“Digamos que lalíngua, qualquer elemento de lalíngua, é, em relação ao gozo fálico, um talo, um talo de gozo. E é por isso que estende tão longe as suas raízes no corpo” – Jacques Lacan, Les non-dupes errent, 1974.

Há mais de uma década, os encontros e jornadas que promovemos se debruçaram sobre as articulações entre corpo e linguagem, explorando, pela via do corpolinguagem – um neologismo proposto por Ana Costa –, as diferentes e complexas faces do imbricamento dessas duas materialidades. No momento atual re-lançamos a questão, agora situada de modo a incluir um terceiro elemento – o gozo – que, segundo Gisèle Chaboudez, permite pensar o laço entre corpo e linguagem.

Ao nos determos nos efeitos desse percurso de trabalho, mantemos a insistência no/naquilo que do corpo se inscreve, se escreve e não se deixa apreender. Encontra-se, por assim dizer, na ponta da língua. Daí o desconcerto produzido pelo presentificar de lalíngua no título, indicando justamente a dimensão dessa língua que a psicanálise põe em cena.
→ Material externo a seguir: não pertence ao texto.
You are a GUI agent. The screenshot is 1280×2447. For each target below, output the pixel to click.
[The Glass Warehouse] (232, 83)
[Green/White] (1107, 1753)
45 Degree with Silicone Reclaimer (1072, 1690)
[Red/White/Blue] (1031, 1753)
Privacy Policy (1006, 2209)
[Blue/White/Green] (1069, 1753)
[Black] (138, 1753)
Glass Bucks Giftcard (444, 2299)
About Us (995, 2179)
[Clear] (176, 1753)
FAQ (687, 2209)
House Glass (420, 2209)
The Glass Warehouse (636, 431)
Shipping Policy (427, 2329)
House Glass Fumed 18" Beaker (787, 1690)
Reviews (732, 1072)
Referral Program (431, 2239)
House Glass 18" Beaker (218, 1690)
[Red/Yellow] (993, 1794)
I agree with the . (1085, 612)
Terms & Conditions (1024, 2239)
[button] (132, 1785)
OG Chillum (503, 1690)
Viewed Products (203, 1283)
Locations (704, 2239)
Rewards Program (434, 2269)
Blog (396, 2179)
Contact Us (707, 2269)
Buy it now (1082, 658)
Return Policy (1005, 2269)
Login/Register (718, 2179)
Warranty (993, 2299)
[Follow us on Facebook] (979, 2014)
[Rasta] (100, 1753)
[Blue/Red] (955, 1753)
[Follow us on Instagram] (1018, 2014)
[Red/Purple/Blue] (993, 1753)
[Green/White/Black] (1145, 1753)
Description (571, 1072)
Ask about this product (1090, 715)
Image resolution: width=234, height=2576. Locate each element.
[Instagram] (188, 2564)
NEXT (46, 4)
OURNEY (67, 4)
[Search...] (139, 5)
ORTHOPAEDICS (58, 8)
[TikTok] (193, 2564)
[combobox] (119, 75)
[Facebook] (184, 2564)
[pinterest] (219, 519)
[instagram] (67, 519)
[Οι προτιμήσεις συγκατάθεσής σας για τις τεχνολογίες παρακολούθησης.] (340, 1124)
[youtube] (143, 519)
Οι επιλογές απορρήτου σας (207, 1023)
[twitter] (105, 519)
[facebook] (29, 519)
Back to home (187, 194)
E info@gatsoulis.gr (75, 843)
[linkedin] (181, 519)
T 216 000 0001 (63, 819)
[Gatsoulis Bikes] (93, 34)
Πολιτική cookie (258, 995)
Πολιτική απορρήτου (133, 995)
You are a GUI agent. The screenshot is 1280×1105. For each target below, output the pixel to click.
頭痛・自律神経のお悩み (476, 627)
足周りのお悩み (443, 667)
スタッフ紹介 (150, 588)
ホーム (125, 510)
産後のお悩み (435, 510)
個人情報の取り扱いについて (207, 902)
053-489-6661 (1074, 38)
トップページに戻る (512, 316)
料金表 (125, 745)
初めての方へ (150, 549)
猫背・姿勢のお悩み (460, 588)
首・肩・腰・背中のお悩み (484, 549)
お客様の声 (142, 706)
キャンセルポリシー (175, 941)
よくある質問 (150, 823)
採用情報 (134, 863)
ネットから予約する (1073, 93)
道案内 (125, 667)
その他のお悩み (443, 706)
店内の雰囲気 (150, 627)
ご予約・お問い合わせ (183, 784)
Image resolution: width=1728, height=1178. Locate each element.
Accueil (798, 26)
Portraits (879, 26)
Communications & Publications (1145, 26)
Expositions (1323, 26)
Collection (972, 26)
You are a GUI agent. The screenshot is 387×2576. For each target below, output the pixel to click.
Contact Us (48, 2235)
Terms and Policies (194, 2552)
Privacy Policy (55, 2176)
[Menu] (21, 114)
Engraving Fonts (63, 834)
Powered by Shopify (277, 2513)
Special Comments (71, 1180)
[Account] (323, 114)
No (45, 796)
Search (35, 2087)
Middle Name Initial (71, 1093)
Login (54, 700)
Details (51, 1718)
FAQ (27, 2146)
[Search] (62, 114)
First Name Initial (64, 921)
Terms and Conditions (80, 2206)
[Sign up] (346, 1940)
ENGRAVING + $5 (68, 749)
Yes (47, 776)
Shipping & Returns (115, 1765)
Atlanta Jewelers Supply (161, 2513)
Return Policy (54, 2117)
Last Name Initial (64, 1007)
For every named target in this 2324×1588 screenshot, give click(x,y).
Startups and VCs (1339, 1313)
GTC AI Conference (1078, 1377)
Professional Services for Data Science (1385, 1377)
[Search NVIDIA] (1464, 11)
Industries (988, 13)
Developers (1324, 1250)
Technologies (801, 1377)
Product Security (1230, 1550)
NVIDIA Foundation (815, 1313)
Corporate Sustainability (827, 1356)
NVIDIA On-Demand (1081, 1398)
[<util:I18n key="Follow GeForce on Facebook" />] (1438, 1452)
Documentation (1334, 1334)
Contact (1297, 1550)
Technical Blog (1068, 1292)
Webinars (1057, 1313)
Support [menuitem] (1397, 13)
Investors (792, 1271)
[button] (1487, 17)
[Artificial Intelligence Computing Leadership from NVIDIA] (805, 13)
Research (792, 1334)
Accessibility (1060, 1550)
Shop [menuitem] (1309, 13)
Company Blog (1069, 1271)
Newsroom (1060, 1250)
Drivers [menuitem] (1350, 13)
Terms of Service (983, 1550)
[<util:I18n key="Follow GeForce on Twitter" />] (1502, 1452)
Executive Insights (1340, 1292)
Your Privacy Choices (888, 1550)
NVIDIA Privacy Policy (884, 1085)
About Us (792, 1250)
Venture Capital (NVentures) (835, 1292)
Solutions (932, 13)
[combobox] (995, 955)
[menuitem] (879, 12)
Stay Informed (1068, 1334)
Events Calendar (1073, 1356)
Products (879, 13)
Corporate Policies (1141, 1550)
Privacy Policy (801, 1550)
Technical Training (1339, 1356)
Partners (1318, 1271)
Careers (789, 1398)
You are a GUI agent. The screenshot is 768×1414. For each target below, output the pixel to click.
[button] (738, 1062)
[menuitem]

O que a língua nomeia gozo, a psicanálise distingue de satisfação e faz ressoar. O tema – o corpo na ponta de lalíngua – propõe, entre outras, a seguinte questão: o que pode ser o corpo na ponta de lalíngua se consideramos que lalíngua opera como sombra de língua e se tomamos a língua como a integral de equívocos? Como língua misturada de gozo e de equívocos que se implantam no corpo, lalangue se faz presente como um mosaico em que o eco se transmite, mas pode ser esquecido: “l’echo de lalangue dans la langue”, nas palavras de Erik Porge, cuja sonoridade se perde na tradução, fazendo-se, quem sabe, o eco/oco que pulsa na poesia.

Lalíngua remete ao ponto em que língua e desejo se mesclam, provocando os ruídos indistintos que apaziguam, ferem e precipitam o corpo no irrepresentável. No encontro de 2022, convidamos a um peteleco na língua, como nos diz Lacan, isso que se faz em cada um, a cada instante, e assim poderíamos reformular a frase e trazer à cena outra inscrição: o corpo na ponta das formações do inconsciente.